> Your instructions:
Among the lines below, copy each one in which "Click" appears.

··· Records shown

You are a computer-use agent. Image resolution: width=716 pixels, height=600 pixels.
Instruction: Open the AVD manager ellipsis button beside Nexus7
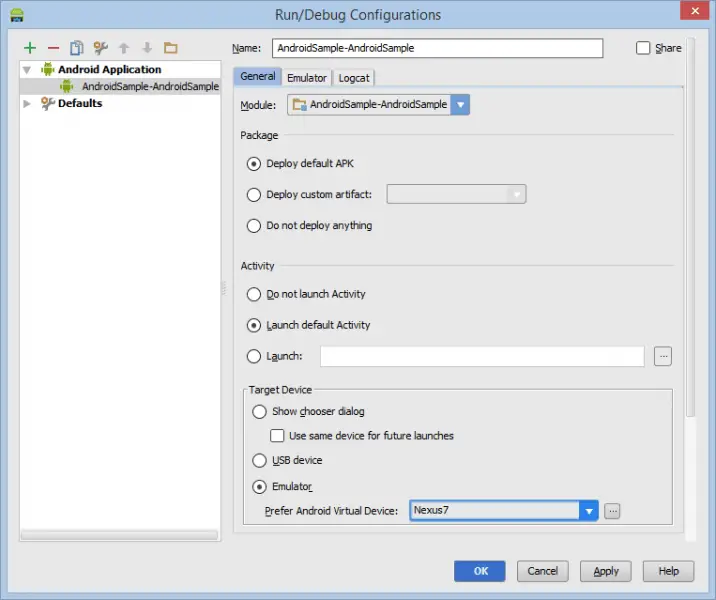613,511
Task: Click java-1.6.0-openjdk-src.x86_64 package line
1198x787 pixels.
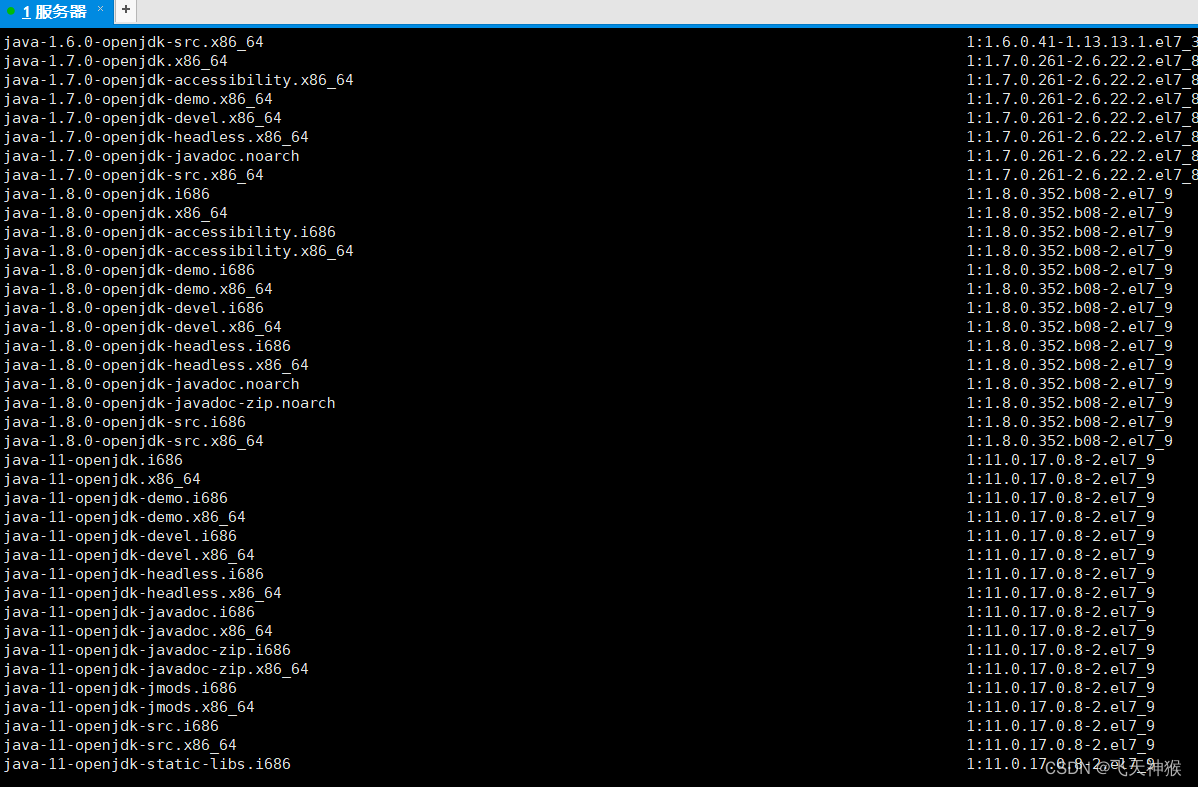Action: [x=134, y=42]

······
··· Records shown

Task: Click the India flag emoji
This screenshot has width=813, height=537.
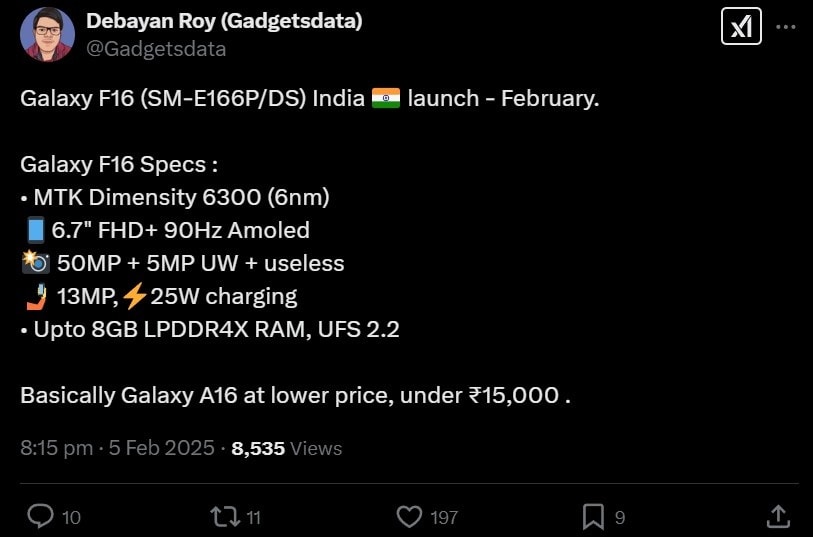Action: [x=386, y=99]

······
··· Records shown

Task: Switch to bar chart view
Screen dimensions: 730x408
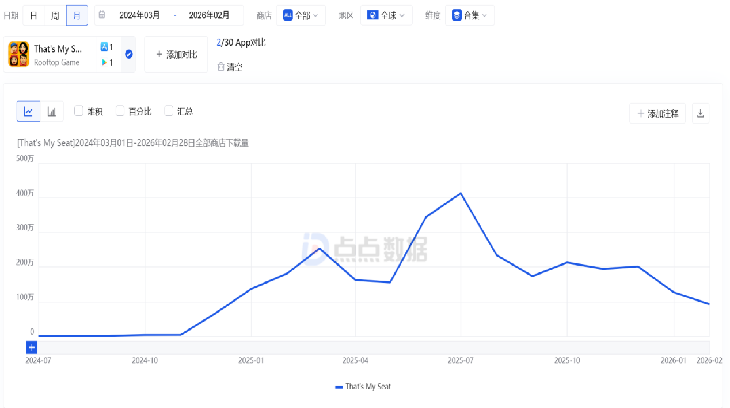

······

> Solved exercise:
Task: Click java-1.6.0-openjdk-src.x86_64 package line
Task: Click the India flag emoji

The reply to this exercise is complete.